- [DATA SUPPLIED]

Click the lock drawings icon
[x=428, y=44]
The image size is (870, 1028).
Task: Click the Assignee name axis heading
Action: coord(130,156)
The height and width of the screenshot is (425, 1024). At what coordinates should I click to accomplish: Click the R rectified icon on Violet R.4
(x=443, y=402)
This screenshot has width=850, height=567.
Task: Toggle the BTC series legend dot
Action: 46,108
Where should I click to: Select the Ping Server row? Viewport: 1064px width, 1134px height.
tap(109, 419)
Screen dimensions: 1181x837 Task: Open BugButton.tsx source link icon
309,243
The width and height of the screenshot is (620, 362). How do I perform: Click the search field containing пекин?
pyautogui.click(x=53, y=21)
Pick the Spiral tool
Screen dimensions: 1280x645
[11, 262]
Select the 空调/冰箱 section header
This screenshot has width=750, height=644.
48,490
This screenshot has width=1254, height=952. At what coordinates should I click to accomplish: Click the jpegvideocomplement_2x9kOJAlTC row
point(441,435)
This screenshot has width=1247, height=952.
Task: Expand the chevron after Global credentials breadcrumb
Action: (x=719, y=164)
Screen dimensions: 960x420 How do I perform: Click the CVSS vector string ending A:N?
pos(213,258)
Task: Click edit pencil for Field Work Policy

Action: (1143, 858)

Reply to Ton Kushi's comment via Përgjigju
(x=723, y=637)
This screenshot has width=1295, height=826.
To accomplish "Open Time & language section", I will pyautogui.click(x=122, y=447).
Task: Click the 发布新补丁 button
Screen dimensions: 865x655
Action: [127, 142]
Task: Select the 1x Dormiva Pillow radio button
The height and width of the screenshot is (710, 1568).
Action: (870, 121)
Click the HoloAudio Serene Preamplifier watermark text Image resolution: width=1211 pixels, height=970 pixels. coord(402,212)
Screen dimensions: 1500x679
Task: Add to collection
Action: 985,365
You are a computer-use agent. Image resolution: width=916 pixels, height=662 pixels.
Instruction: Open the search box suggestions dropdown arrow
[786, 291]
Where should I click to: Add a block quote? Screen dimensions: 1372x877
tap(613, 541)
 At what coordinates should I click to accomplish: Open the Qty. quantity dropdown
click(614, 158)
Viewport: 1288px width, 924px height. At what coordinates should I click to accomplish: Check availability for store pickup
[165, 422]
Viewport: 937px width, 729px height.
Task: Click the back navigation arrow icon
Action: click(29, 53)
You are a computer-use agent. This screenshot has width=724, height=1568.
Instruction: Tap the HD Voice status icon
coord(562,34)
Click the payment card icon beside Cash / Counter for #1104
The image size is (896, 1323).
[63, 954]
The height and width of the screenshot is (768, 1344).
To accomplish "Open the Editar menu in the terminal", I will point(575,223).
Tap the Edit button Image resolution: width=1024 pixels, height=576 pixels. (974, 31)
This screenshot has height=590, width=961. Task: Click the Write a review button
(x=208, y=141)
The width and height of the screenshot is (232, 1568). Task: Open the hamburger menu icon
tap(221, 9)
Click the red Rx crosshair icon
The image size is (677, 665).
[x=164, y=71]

- [GOAL OF THE EXERCISE] Would you show each line of the material above that contains the string "computer"?

- [RESULT]
You are a computer-use agent. Image resolution: width=916 pixels, height=662 pixels.
You are a computer-use agent. This screenshot has width=724, height=1568.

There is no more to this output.